Does group norm maintain an running average of mean and variance?

Does group norm maintain an running average of mean and variance ?

Looking at the code here: https://pytorch.org/docs/stable/_modules/torch/nn/modules/normalization.html

Neither group norm nor layer norm seem to maintain running averages. The description of them suggests they might: https://pytorch.org/docs/stable/nn.html?highlight=group%20norm#torch.nn.GroupNorm

“this layer uses statistics computed from input data in both training and evaluation modes”

Whether or not they are supposed to I don’t know.

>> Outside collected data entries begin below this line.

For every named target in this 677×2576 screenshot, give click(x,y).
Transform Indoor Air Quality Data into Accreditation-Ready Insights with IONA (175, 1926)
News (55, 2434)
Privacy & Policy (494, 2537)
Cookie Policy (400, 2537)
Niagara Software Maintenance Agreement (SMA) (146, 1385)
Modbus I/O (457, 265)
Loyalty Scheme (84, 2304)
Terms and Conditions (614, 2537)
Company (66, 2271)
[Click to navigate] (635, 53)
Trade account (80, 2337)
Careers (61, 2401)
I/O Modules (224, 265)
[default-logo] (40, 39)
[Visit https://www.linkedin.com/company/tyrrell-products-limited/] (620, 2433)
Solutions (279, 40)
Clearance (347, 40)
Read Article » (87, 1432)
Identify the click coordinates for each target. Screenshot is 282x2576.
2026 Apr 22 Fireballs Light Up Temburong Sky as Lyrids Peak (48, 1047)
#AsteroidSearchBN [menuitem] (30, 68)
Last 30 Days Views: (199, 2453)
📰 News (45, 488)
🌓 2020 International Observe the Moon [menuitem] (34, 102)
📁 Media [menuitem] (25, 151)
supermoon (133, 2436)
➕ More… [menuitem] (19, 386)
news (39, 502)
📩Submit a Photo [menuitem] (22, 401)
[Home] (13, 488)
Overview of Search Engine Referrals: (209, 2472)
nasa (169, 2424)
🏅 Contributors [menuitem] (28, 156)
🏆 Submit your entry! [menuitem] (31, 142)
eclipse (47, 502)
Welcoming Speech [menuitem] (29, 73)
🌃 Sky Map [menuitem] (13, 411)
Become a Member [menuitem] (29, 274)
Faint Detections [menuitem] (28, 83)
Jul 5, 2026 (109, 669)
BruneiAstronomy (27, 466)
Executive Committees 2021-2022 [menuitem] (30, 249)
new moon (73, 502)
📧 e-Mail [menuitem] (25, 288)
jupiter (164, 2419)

I don’t see running averages in the tensorflow version of group norm either: https://github.com/tensorflow/tensorflow/blob/r1.13/tensorflow/contrib/layers/python/layers/normalization.py (group_norm)

Or layer norm for that matter:

https://github.com/tensorflow/tensorflow/blob/r1.13/tensorflow/contrib/layers/python/layers/layers.py (layer_norm)

As both compute the mean and std for the batch dim, i.e the mean’s shape is (N, 1) in layer norm, tracking a running average doesn’t make sense. Who is to say something similar will be at that exact position in your validation batch?

3 Likes

I also found the doc confusing. How can I freeze running statistics temporality to use other data? Thank you!